● **PROBLEM**
Begin at the line containing "Viewport: 790px width, 564px" and reproduce every line through the end of the entries below. Nothing else should appear.

Records from a data source:
= = =
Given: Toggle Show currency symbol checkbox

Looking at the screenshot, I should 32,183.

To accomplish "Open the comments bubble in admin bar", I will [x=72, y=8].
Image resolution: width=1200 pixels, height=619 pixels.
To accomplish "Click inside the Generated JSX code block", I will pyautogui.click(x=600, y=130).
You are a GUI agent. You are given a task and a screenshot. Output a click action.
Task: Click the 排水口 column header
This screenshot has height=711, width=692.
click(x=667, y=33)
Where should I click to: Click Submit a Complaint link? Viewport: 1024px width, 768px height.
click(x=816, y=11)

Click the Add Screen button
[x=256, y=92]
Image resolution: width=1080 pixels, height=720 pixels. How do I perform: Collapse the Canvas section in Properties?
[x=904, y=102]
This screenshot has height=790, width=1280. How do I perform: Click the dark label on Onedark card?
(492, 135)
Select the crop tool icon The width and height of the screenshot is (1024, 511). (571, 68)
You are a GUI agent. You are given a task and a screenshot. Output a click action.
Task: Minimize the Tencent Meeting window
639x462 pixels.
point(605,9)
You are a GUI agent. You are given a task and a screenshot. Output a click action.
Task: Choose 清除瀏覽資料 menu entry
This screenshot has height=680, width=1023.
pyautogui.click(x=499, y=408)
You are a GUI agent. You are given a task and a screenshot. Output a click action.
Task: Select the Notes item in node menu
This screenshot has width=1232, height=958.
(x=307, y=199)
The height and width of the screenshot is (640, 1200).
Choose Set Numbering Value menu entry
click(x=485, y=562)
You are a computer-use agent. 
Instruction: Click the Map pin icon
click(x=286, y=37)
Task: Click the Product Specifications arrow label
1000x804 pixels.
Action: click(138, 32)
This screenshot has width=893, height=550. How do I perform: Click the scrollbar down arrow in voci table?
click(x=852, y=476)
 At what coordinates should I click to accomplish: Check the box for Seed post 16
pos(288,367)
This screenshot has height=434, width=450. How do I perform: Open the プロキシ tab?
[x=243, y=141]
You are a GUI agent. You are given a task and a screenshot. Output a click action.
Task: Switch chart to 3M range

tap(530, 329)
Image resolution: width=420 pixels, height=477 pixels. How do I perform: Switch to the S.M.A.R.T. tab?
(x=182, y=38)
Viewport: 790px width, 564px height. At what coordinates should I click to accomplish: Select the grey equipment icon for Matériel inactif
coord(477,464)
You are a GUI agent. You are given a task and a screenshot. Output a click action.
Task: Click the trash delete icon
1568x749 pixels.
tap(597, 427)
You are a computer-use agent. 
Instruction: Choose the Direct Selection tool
= = =
● **ANSWER AREA**
Viewport: 790px width, 564px height. At what coordinates should I click to accomplish: Select the grey equipment icon for Matériel inactif
coord(477,464)
You are a GUI agent. You are given a task and a screenshot. Output a click action.
Task: Click the trash delete icon
1568x749 pixels.
tap(597, 427)
You are a computer-use agent. 
Instruction: Choose the Direct Selection tool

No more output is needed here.